**Provided data**
.....

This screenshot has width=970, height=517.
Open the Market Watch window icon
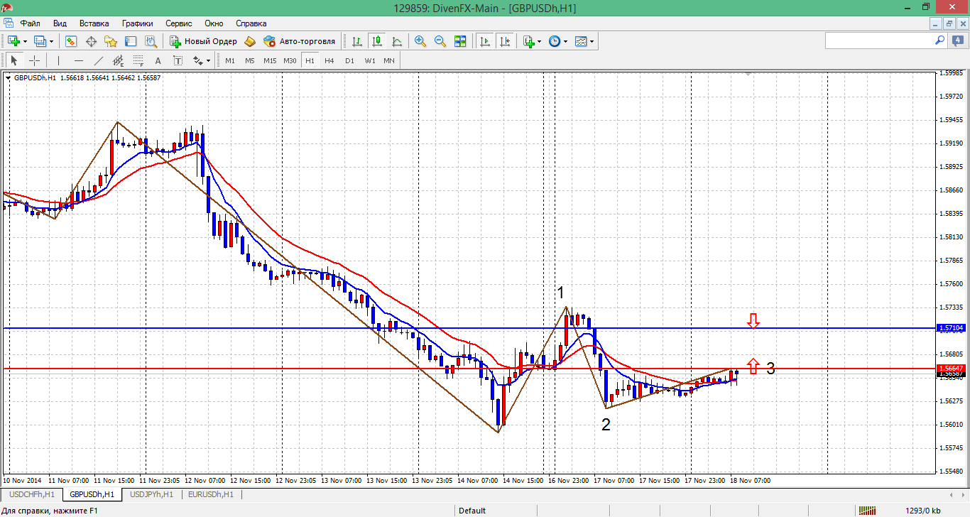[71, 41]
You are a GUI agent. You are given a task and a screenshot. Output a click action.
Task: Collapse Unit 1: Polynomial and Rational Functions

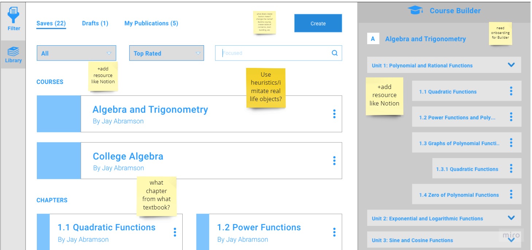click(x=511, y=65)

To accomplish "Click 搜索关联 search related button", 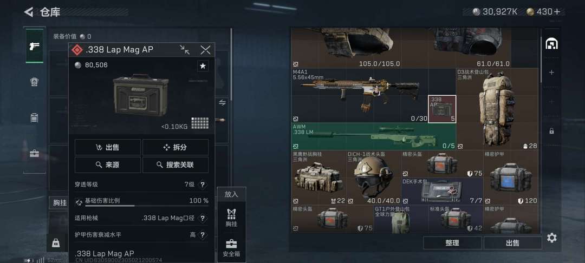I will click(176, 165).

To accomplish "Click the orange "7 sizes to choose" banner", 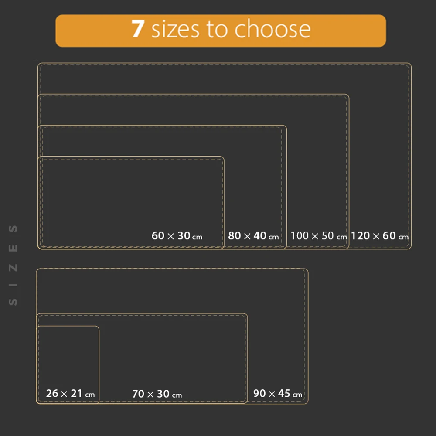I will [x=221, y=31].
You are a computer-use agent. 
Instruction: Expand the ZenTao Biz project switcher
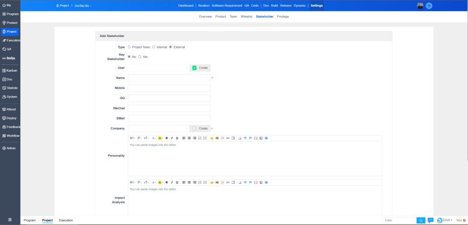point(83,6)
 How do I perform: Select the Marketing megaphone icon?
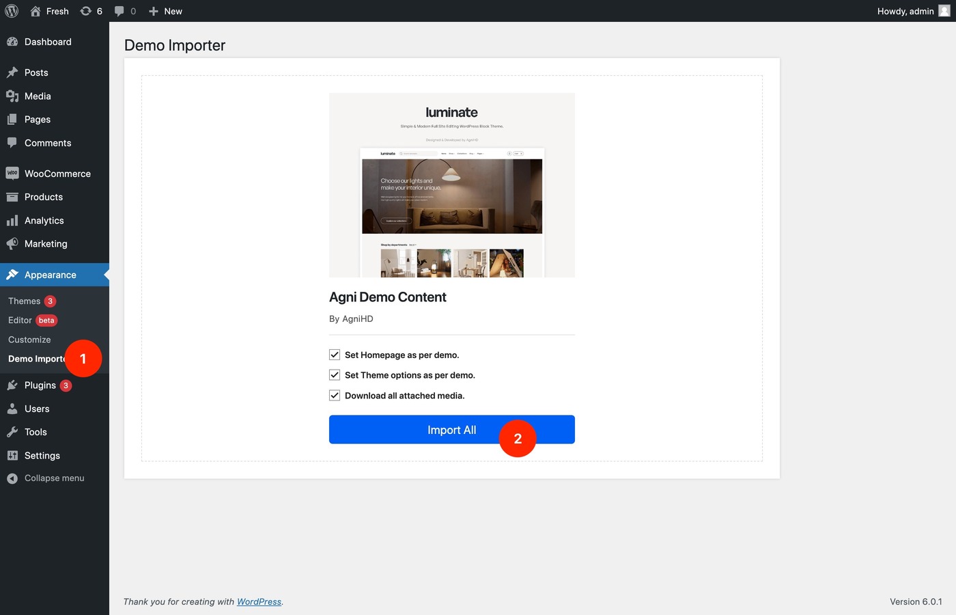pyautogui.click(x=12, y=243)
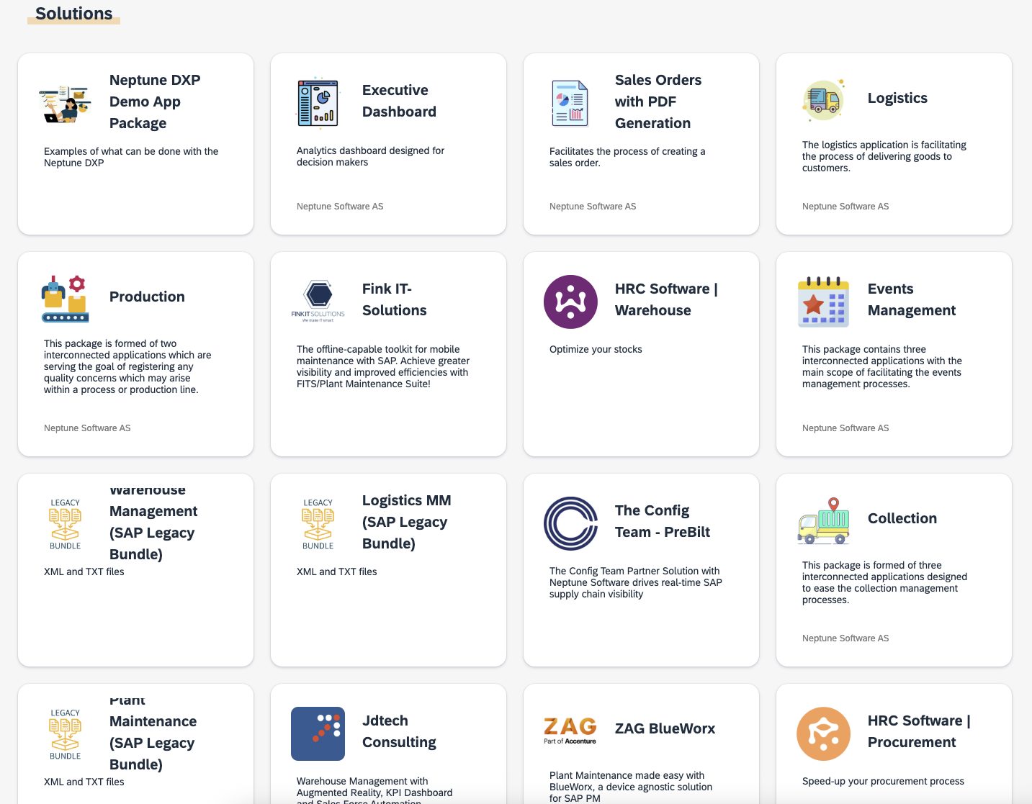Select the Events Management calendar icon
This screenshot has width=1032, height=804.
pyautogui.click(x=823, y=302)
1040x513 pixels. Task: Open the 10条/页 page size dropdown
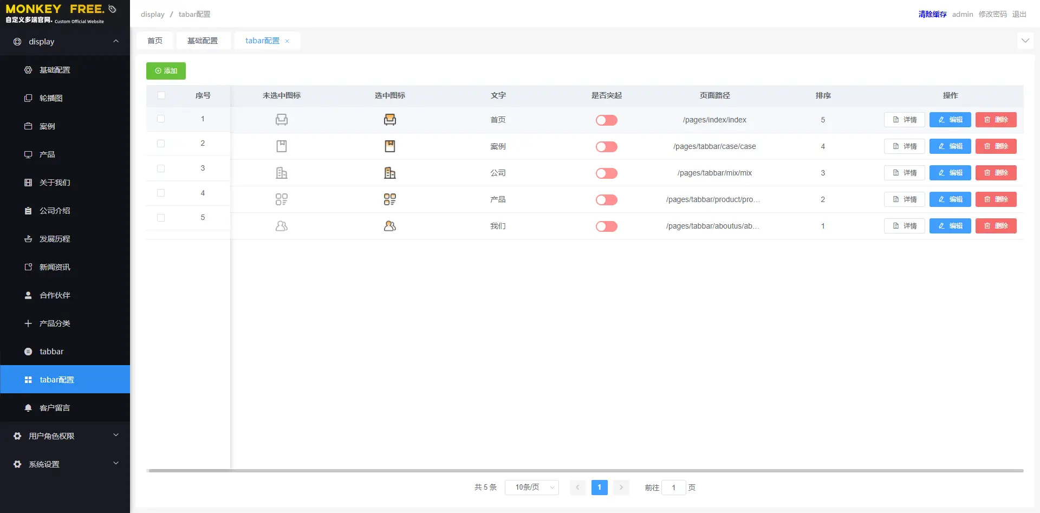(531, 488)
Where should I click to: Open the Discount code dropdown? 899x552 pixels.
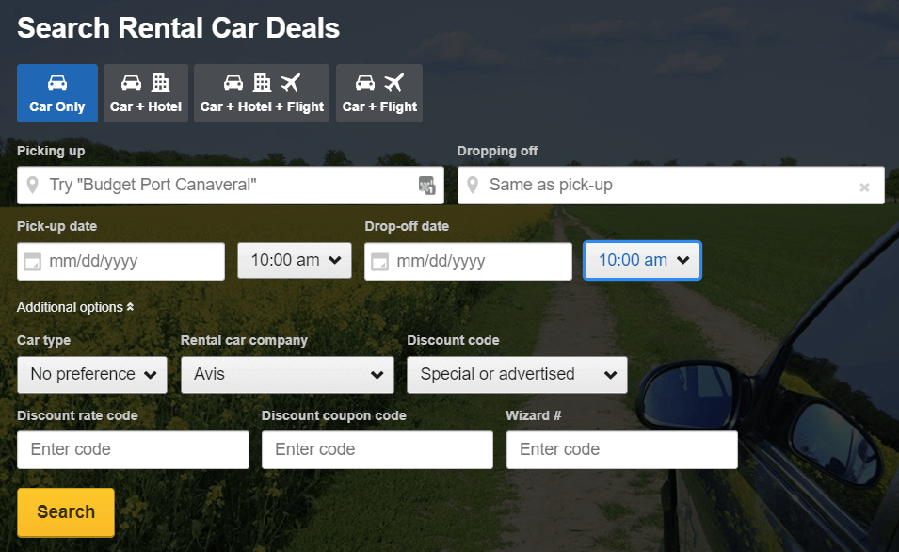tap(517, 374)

.....

**Directions**
Rename "dropdown" to "menu" in everything from the line containing "1040x513 pixels. Task: Open" down to the last of the lines above, and write those lines out again with nothing else changed. Leave the pictures out of your answer.

**Response below**
1040x513 pixels. Task: Open the 10条/页 page size menu
(531, 488)
Where should I click to: Open the Discount code menu? 899x552 pixels.
tap(517, 374)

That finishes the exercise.